A work in Leirner’s exhibit germane to the title of this essay is one that explicitly addresses the possibility that someone may entertain stealing her own works. The work is often missed because it camoufl ages as part of the syntax of an art space. It is a small sign that reads, “please do not touch.”* In her exhibit at Sonja Roesch’s Gallery, Leirner placed two such signs in opposite ends of the room, a duplicity that makes them even more invisible. Of course the phrase could also be urging the guests not to fondle, but that would be an extremely un-Brazilian request.

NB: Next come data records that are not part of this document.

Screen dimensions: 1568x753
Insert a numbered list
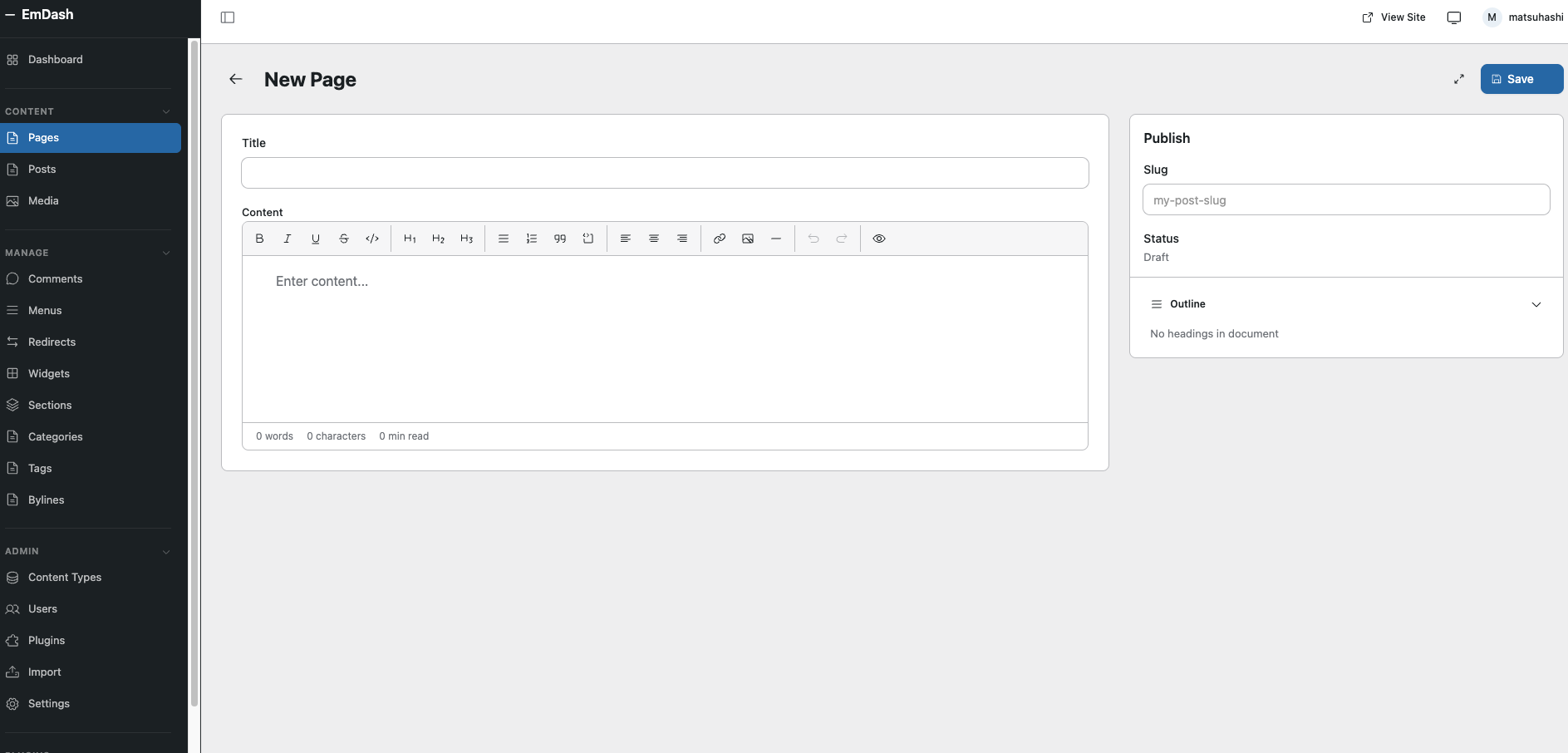(x=532, y=239)
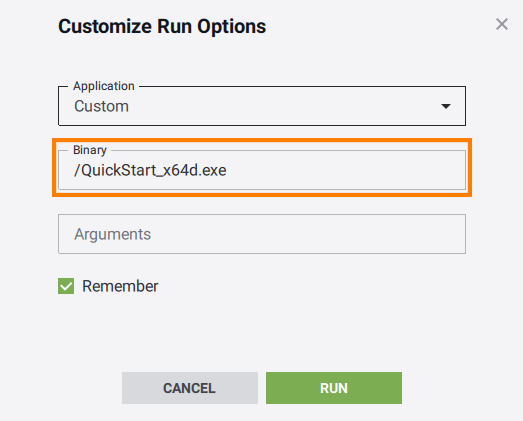Click the Custom value in Application selector
Screen dimensions: 523x421
pyautogui.click(x=101, y=106)
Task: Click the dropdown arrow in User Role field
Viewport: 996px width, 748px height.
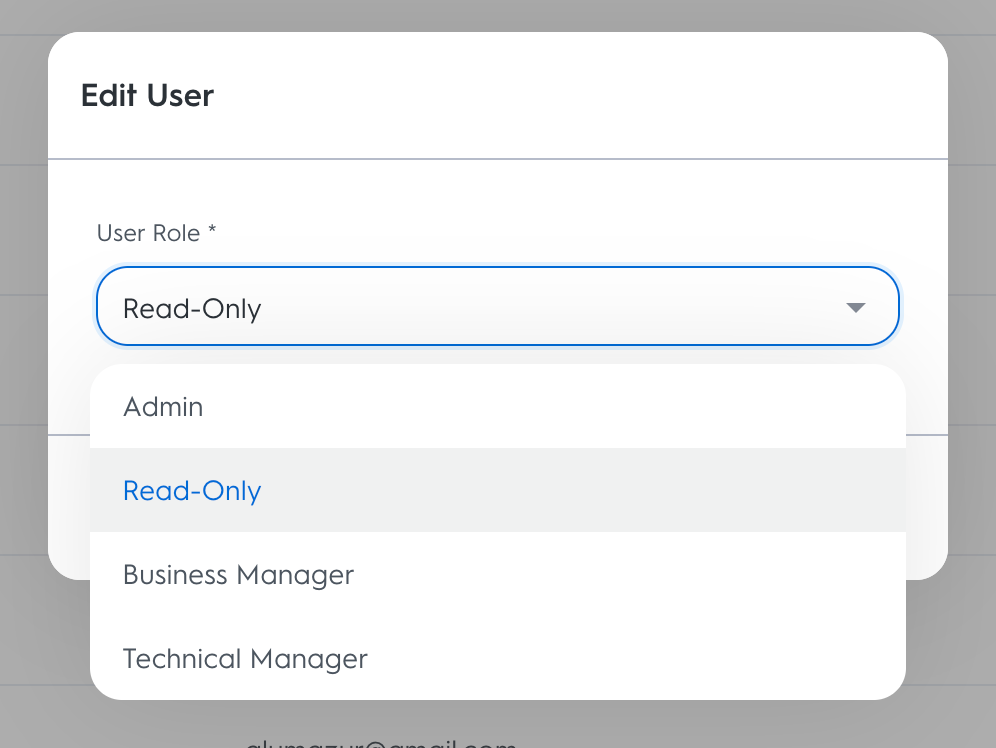Action: [x=855, y=307]
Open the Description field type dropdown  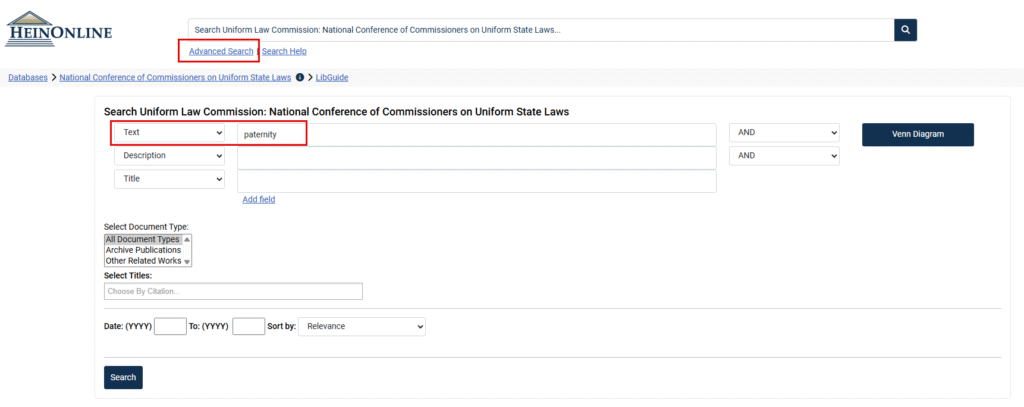tap(170, 156)
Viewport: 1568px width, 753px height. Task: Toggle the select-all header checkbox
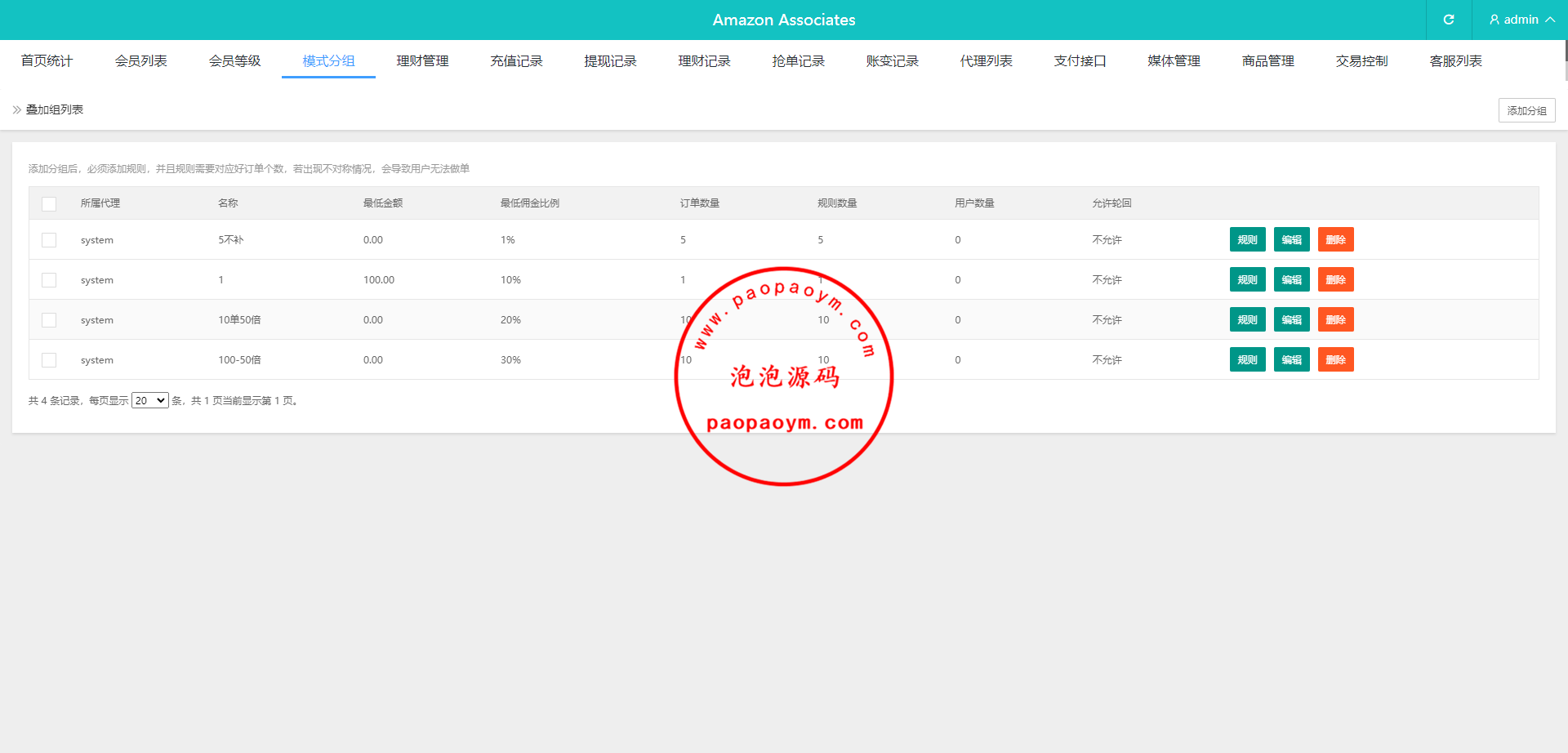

One of the most visceral and compelling works in this exhibit is titled Lung. As many of the other works by Leirner it is Minimalist in the sense of Duchamp’s Ready- Mades: objects found by the artist and minimally altered (if at all) by her. Lung is made up of about a dozen transparent cellophane wrappers from cigarette packs (Leirner is or was a smoker). They are all stacked together on an equally transparent plastic box: lungs inside an X-rayed body. One guesses that the association of the work is with a healthy lung but somehow a smoker’s unhealthy, polluted lung becomes implicated.
My own license for living dangerously came from Friedrich Nietzsche’s vision that society ought to foster philosophers and artists. Given its failure to do so, I reasoned, philosophers and artists ought to take matters onto their own hands and seize whatever they needed in order to pursue their lofty artistic ends. In other words, except for matters of life and death artists were not to be held accountable to the prevailing morality. Although such course of action can hardly be a prescription for a better world, many of us thought that if accused, our retort would be that our petty thefts only helped to expose— by contrast—the huge robberies of big tycoons, corporations, politicians, and governments. It would be hypocritical to accept a world where such entities stole our health, the world’s resources, our humanity and our freedom on a massive scale and condemn an artist who steals a paint brush, a book, or an ashtray. Notwithstanding this Dionysian excess, one ought to mind Immanuel Kant’s cold Apollonian dictum, “Always act according to that maxim whose universality as a law you can at the same time will.” Producing art fulfills this imperative—one can safely will a world where more and more people produce art. One cannot will a world where more and more people steal. We have more than enough thieves and artists are not notable among them.
About the Artist
Jacqueline Leirner was born in São Paulo in 1961. She studied at the Fundação Armando Alvares Penteado in São Paulo from 1979 to 1984 and taught there from 1987 to 1989. Her work has been exhibited internationally, including solo exhibitions at Centro Cultural Banco do Brasil, Rio de Janeiro (2002); Museu de Arte Moderna de São Paulo (2001, 1998); Sala Mendoza, Caracas (1998); The Bohen Foundation, New York (1998); Centre d’Art Contemporain, Geneva (1993); Hirshhorn Museum, Washington, DC (1992), etc. Leirner’s work has been included in the Venice Biennale (1997, 1990), Documenta IX in Kassel , Germany (1992), and the São Paulo Bienal (1994, 1989, 1983). In 1991 she was a visiting fellow at University College in Oxford, England , and an artist in residence at the Museum of Modern Art in Oxford, England , and the Walker Art Center in Minneapolis, Minnesota , where she had solo exhibitions. In 2001 she received a fellowship from the John Simon Guggenheim Foundation in New York.